• Work required: Convert the rows below into a Markdown table with two columns, Number and Line. Give each nonblank line its own numbered entry, skipping blank lines.

::::::::::

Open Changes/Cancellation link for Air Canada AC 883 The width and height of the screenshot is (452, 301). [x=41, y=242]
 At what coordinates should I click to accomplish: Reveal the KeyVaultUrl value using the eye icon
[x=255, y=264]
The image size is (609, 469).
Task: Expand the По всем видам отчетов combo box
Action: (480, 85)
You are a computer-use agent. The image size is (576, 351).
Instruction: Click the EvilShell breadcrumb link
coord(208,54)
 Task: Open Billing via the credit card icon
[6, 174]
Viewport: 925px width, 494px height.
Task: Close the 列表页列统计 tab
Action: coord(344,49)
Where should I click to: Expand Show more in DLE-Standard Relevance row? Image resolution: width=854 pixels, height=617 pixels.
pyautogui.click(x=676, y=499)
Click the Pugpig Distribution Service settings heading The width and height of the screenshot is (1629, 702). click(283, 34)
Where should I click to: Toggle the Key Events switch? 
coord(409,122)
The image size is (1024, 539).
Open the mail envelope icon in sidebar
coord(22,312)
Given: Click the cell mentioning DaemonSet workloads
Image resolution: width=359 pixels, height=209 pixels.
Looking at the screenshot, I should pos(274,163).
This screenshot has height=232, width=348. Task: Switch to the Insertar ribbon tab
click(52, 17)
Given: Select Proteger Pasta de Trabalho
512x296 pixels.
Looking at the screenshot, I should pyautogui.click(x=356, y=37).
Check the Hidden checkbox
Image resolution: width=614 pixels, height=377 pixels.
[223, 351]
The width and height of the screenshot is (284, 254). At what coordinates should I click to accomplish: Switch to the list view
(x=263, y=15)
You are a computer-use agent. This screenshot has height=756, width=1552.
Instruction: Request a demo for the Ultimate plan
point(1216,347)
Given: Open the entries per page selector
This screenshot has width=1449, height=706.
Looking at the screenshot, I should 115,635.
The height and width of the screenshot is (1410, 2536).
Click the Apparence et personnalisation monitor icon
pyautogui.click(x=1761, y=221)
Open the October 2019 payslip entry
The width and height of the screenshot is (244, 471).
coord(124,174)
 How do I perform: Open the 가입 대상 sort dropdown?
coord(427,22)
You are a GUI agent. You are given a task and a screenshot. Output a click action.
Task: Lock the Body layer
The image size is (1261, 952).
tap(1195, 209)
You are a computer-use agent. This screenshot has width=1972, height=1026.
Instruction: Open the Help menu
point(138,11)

::::::::::

• Result:
| Number | Line |
|---|---|
| 1 | Open Changes/Cancellation link for Air Canada AC 883 The width and height of the screenshot is (452, 301). [x=41, y=242] |
| 2 |  At what coordinates should I click to accomplish: Reveal the KeyVaultUrl value using the eye icon |
| 3 | [x=255, y=264] |
| 4 | The image size is (609, 469). |
| 5 | Task: Expand the По всем видам отчетов combo box |
| 6 | Action: (480, 85) |
| 7 | You are a computer-use agent. The image size is (576, 351). |
| 8 | Instruction: Click the EvilShell breadcrumb link |
| 9 | coord(208,54) |
| 10 |  Task: Open Billing via the credit card icon |
| 11 | [6, 174] |
| 12 | Viewport: 925px width, 494px height. |
| 13 | Task: Close the 列表页列统计 tab |
| 14 | Action: coord(344,49) |
| 15 | Where should I click to: Expand Show more in DLE-Standard Relevance row? Image resolution: width=854 pixels, height=617 pixels. |
| 16 | pyautogui.click(x=676, y=499) |
| 17 | Click the Pugpig Distribution Service settings heading The width and height of the screenshot is (1629, 702). click(283, 34) |
| 18 | Where should I click to: Toggle the Key Events switch?  |
| 19 | coord(409,122) |
| 20 | The image size is (1024, 539). |
| 21 | Open the mail envelope icon in sidebar |
| 22 | coord(22,312) |
| 23 | Given: Click the cell mentioning DaemonSet workloads |
| 24 | Image resolution: width=359 pixels, height=209 pixels. |
| 25 | Looking at the screenshot, I should pos(274,163). |
| 26 | This screenshot has height=232, width=348. Task: Switch to the Insertar ribbon tab |
| 27 | click(52, 17) |
| 28 | Given: Select Proteger Pasta de Trabalho |
| 29 | 512x296 pixels. |
| 30 | Looking at the screenshot, I should pyautogui.click(x=356, y=37). |
| 31 | Check the Hidden checkbox |
| 32 | Image resolution: width=614 pixels, height=377 pixels. |
| 33 | [223, 351] |
| 34 | The width and height of the screenshot is (284, 254). At what coordinates should I click to accomplish: Switch to the list view |
| 35 | (x=263, y=15) |
| 36 | You are a computer-use agent. This screenshot has height=756, width=1552. |
| 37 | Instruction: Request a demo for the Ultimate plan |
| 38 | point(1216,347) |
| 39 | Given: Open the entries per page selector |
| 40 | This screenshot has width=1449, height=706. |
| 41 | Looking at the screenshot, I should 115,635. |
| 42 | The height and width of the screenshot is (1410, 2536). |
| 43 | Click the Apparence et personnalisation monitor icon |
| 44 | pyautogui.click(x=1761, y=221) |
| 45 | Open the October 2019 payslip entry |
| 46 | The width and height of the screenshot is (244, 471). |
| 47 | coord(124,174) |
| 48 |  How do I perform: Open the 가입 대상 sort dropdown? |
| 49 | coord(427,22) |
| 50 | You are a GUI agent. You are given a task and a screenshot. Output a click action. |
| 51 | Task: Lock the Body layer |
| 52 | The image size is (1261, 952). |
| 53 | tap(1195, 209) |
| 54 | You are a computer-use agent. This screenshot has width=1972, height=1026. |
| 55 | Instruction: Open the Help menu |
| 56 | point(138,11) |